Home SantéCe qu’il faut savoir sur l’exercice comme médicament contre l’hypertension artérielle

Ce qu’il faut savoir sur l’exercice comme médicament contre l’hypertension artérielle

by Sophie Martin

Publié le 18 décembre 2025 12:23:00. L’activité physique, sous toutes ses formes, s’impose de plus en plus comme un traitement de première intention contre l’hypertension artérielle, selon les dernières recherches menées par Linda Pescatello, professeure émérite à l’Université du Connecticut. Ces travaux, publiés dans le Journal of the American College of Cardiology, confirment l’efficacité de l’exercice pour abaisser la tension artérielle et améliorer la santé cardiovasculaire.

  • L’activité physique régulière peut réduire la tension artérielle jusqu’à 24 heures après l’effort.
  • Des exercices variés, du Tai Chi au yoga en passant par la marche rapide, se révèlent efficaces.
  • Les nouvelles recommandations médicales mettent l’accent sur l’exercice structuré comme traitement essentiel de l’hypertension.

L’hypertension artérielle, principal facteur de risque modifiable des maladies cardiovasculaires (MCV), touche un nombre croissant de personnes. Face à cette problématique de santé publique, les chercheurs s’intéressent de près aux bénéfices de l’activité physique. Linda Pescatello, spécialiste de l’exercice en tant que médecine au Département de kinésiologie de l’Université du Connecticut (CAHNR), a consacré sa carrière à l’étude de cette relation.

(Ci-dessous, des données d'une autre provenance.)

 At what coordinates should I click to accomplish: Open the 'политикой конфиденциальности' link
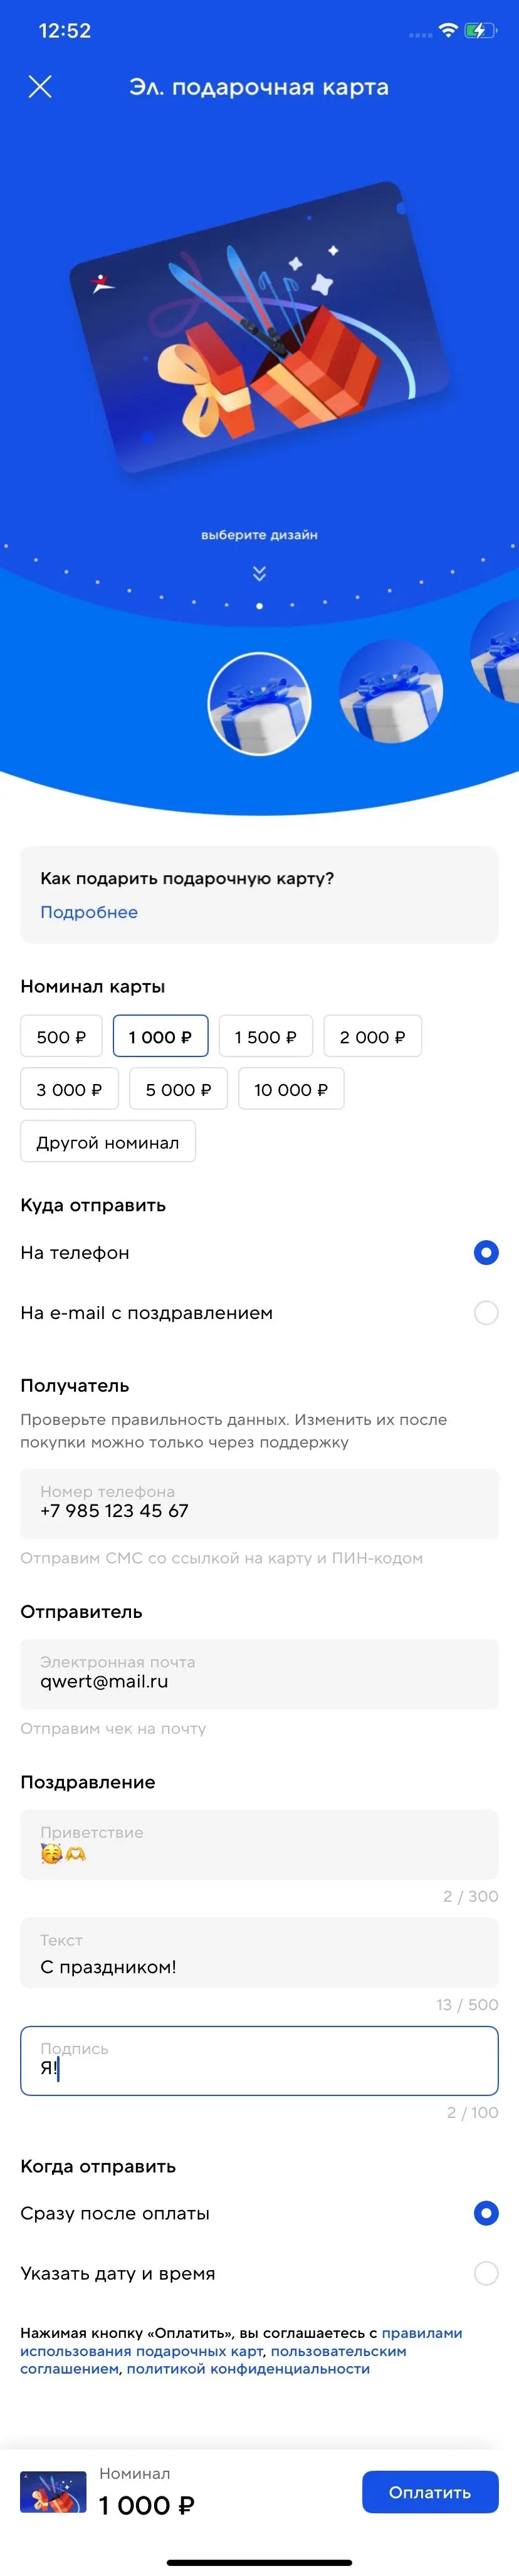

Ses récentes publications, dont un article paru dans le Journal of the American College of Cardiology, s’inscrivent dans le cadre de la publication des nouvelles directives 2025 sur l’hypertension artérielle de l’American College of Cardiology/American Heart Association Multisociety. Ces directives soulignent l’importance d’intégrer l’exercice physique dans la prise en charge des patients.

« L’activité physique a des effets bénéfiques sur de nombreuses comorbidités liées à l’hypertension artérielle et sur d’autres facteurs de risque de maladies cardiovasculaires », explique la professeure Pescatello. Elle compare l’exercice à une « pilule polyvalente », capable de contrôler la tension artérielle tout en agissant positivement sur l’obésité, le diabète et les anomalies lipidiques – des facteurs souvent associés à l’hypertension.

Les recherches de son laboratoire ont démontré que plus de 70 % des adultes hypertendus sont en surpoids ou obèses. Chaque kilogramme (2,2 livres) perdu grâce à un programme d’activité physique et de perte de poids permet de réduire la tension artérielle d’un millimètre de mercure. De plus, l’effet de l’exercice est immédiat : la tension artérielle diminue dès les 24 heures suivant l’effort et reste plus basse les jours d’activité physique.

« Si on montre à quelqu’un que sa tension artérielle est plus basse après une promenade, cela peut être une stratégie comportementale efficace pour l’encourager à faire de l’exercice régulièrement », souligne la chercheuse. Elle précise que des exercices neuromoteurs comme le Tai Chi et le yoga, ainsi que des activités d’intensité légère, comme la marche, peuvent également contribuer à abaisser la tension artérielle.

Quel que soit le type d’exercice choisi, l’important est de trouver une activité que l’on apprécie. « Participez au type d’exercice que vous aimez, car tous les types semblent fonctionner à un certain niveau », conseille la professeure Pescatello. Elle met également en avant l’intérêt des exercices « multi-composants », tels que le Tai Chi et le yoga, qui combinent équilibre, flexibilité, exercices d’aérobie et de résistance, permettant ainsi de maximiser les bénéfices en un temps limité.

Les professionnels de la santé sont désormais encouragés à recommander l’activité physique avant de prescrire des médicaments, en particulier pour les patients présentant un faible risque. Les nouvelles directives médicales insistent sur l’importance des exercices structurés d’aérobie et de résistance comme traitement de première intention contre l’hypertension. L’exercice, soulignent les experts, doit être considéré comme un élément essentiel de la prise en charge des patients, aux côtés des médecins, des pharmaciens et des infirmières.

Il est recommandé de bouger quotidiennement, à une intensité modérée, en tenant compte de son niveau d’activité physique. Une augmentation progressive de l’intensité est préférable, en particulier pour les personnes sédentaires, afin d’éviter tout risque accru.

Ce travail s’inscrit dans le cadre de la vision stratégique du CAHNR axée sur l’amélioration de la santé et du bien-être aux niveaux local, national et mondial.